Editorial

Centeno no Banco de Portugal. É andar, é andar, não se passa nada…

Mário Centeno prepara-se para ser governador do Banco de Portugal, como se fosse normal, como se não houvesse um flagrante conflito de interesses, que põe em causa a independência do supervisor.

Agora que o Orçamento do Estado para 2020 foi aprovado no Parlamento — falta agora a promulgação do Presidente da República para entrar em vigor –, a discussão é sobre o futuro de Mário Centeno e a cada dia que passa a sua saída mais parece o segredo mais mal guardado do mundo. Estranho é que todos, incluindo Rui Rio, aceitem como normal a sua nomeação para governador do Banco de Portugal. Qual independência, qual conflito de interesses?

Mário Centeno ficará na galeria dos ministros das Finanças com o cumprimento do objetivo de excedente orçamental, eventualmente até já em 2019, é um economista que vem do Banco de Portugal e chegou a presidente do Eurogrupo. Tem, portanto, curriculum para ser governador, talvez até o mais bem preparado de todos os potenciais candidatos. Não é, por isso, por falta de habilitações, não são as suas competências que estão em causa, nem sequer o seu perfil para o lugar. O que está em causa é outra coisa, é a credibilidade e independência das instituições.

O Banco de Portugal faz parte do Sistema Europeu de Bancos Centrais, tem várias responsabilidades próprias e independentes do Governo, seja na supervisão financeira, na resolução bancária, seja na política macroprudencial ou até na produção de estatísticas económicas e financeiras. E está, por isso mesmo, impedido de financiar o Estado seja por que via fora. Está na essência do sistema a independência do governador e, dirão, a nomeação de Mário Centeno poderá até preencher os requisitos formais, mas será que preenche os requisitos políticos? O ministro das Finanças que impôs administradores ao governador Carlos Costa tem mesmo condições para ser independente do Governo a que pertenceu? Quais serão os mecanismos que permitirão assegurar o escrutínio desse mandato relativamente ao Governo? Nenhuns.
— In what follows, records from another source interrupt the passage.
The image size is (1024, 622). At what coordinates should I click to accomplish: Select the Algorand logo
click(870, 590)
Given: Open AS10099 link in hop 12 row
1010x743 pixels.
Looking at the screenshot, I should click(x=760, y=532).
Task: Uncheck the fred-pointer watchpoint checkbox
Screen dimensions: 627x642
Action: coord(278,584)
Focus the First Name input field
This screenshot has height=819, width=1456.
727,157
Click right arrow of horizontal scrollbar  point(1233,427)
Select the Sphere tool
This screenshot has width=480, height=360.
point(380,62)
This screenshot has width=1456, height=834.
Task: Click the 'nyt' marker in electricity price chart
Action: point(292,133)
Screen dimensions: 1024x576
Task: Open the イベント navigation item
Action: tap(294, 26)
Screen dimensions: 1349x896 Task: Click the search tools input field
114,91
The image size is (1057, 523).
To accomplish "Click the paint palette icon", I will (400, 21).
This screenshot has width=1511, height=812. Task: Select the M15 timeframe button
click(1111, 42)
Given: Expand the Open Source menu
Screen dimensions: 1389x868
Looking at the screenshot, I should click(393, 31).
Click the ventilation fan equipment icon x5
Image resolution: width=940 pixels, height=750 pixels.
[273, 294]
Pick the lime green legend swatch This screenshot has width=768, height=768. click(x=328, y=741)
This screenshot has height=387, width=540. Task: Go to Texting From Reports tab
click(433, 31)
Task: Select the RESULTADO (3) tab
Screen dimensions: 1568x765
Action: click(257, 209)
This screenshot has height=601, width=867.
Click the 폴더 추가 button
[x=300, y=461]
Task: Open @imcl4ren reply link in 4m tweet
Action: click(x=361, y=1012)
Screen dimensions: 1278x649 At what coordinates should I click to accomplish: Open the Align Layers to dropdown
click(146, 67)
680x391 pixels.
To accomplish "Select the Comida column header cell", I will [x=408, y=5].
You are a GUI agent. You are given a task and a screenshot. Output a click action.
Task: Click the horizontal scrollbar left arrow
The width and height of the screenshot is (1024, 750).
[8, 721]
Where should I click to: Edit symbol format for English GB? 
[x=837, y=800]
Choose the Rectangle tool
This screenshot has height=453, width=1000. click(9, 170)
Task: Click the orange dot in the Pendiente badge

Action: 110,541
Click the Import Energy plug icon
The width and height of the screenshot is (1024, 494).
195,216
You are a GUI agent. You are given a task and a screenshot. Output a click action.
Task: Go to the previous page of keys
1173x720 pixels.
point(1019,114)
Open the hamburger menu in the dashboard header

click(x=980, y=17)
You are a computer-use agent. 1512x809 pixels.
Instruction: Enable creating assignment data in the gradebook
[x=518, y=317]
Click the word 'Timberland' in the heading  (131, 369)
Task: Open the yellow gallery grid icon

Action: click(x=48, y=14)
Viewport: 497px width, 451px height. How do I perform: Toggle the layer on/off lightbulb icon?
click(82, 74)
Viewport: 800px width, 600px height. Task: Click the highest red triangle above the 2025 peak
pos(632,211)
Aliás, Centeno tentou — e ainda não se percebeu o que falhou — mudar o sistema de supervisão, do Banco de Portugal, da CMVM e da Autoridade de Seguros e Pensões e é legítimo perguntar se já estava a pensar nas suas novas funções no supervisor bancário quando desenhou aquele projeto.

Estranhamento, o caminho está a fazer-se, como se nos estivessem a habituar à ideia de que a nomeação de Mário Centeno para governador do Banco de Portugal é uma coisa normal, e aceitável. E se até o líder da oposição não vê mal nenhum nisto… extraordinário.

A confirmação da sua nomeação para governador do Banco de Portugal será um péssimo sinal, mais um, do que é o modelo de governação em Portugal, da independência das instituições, dos pesos e contrapesos entre essas instituições e, mais do que isso, do que é, para este Governo e para este PS, a diferença entre o partido e o Estado, transformados num só.